I understand that the reason that I cannot run USB3 on this machine is almost certainly something simple I have overlooked or done wrong, but since no one is offering suggestions as to what I need to do to fix it, I'm pretty much stuffed.

Which is sad as I had just go into making videos for youtube, and I really don't want to have to transfer ~3Gig files from my camera to PC over USB2.

It is often difficult to make a computer work with USB 3, maybe not standardized enough yet.


So I reformatted the drive with W95 FAT32 (LBA) (Bootable) at 6.7 Gig, and left a 1Gig swap partition.

I checked the MD5SUM of my .iso download, and it matches the MD5SUM on the Ubuntu website.
Good :-)

I used the startup disk creator that comes with 14.04.

I then rebooted and got exactly the same outcome as I listed in my original post.

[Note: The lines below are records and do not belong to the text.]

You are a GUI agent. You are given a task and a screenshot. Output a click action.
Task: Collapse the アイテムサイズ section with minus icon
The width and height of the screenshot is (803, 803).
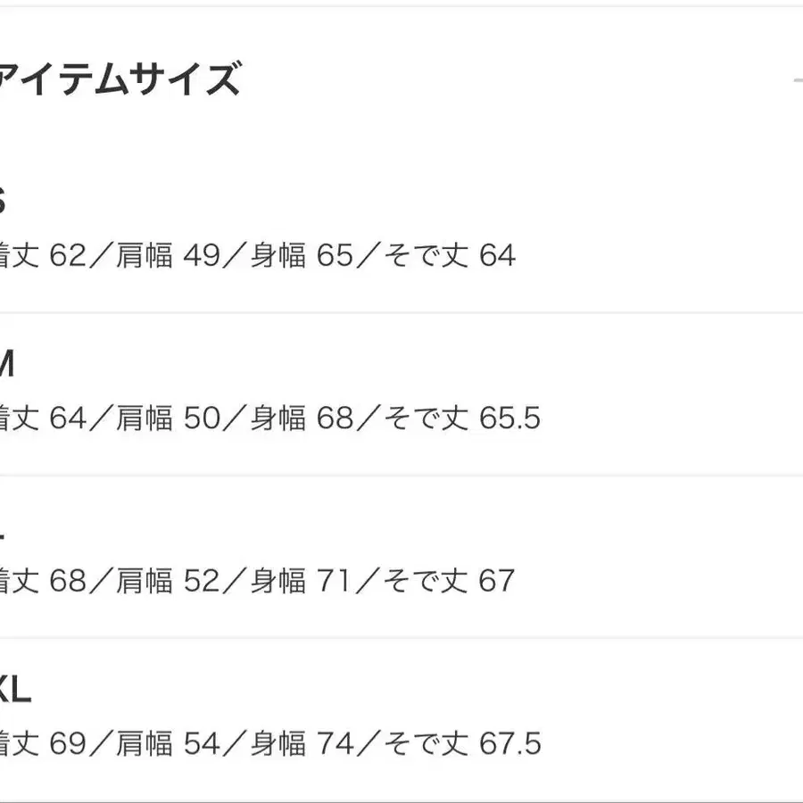point(797,81)
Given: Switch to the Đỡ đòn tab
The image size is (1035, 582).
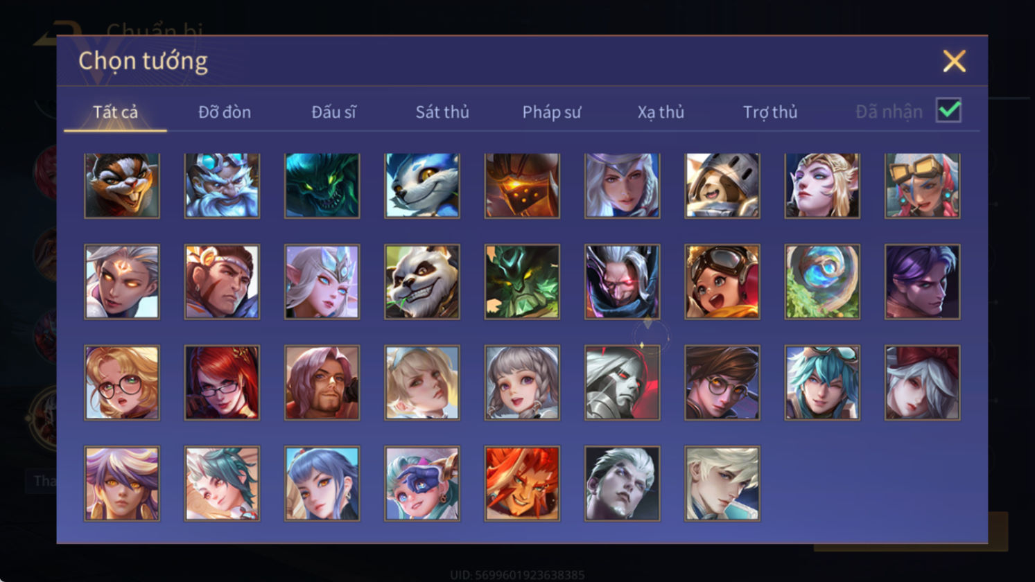Looking at the screenshot, I should (x=225, y=112).
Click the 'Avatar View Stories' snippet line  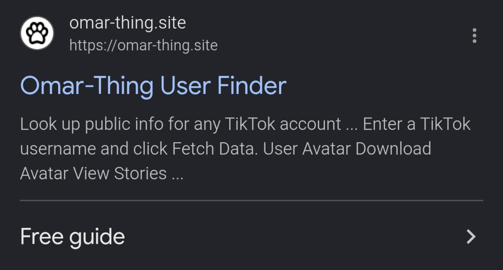coord(102,173)
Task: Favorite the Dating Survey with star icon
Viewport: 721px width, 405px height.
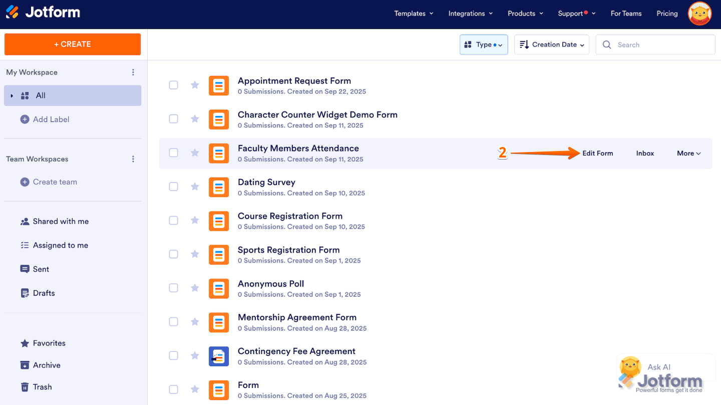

Anyone have any other suggestions?

You can try another tool to make the USB bootable: mkusb (https://help.ubuntu.com/community/mkusb) in linux or Win32 Disk Imager (https://wiki.ubuntu.com/Win32DiskImager/iso2usb) in Windows.

But there might also be some other problem. What graphics chip/card is it?

Did you try the boot option (https://help.ubuntu.com/community/BootOptions) nomodeset?
You can also try the boot option text (which boots to a text screen) and avoids some of the problems due to problems with the driver for your graphics chip.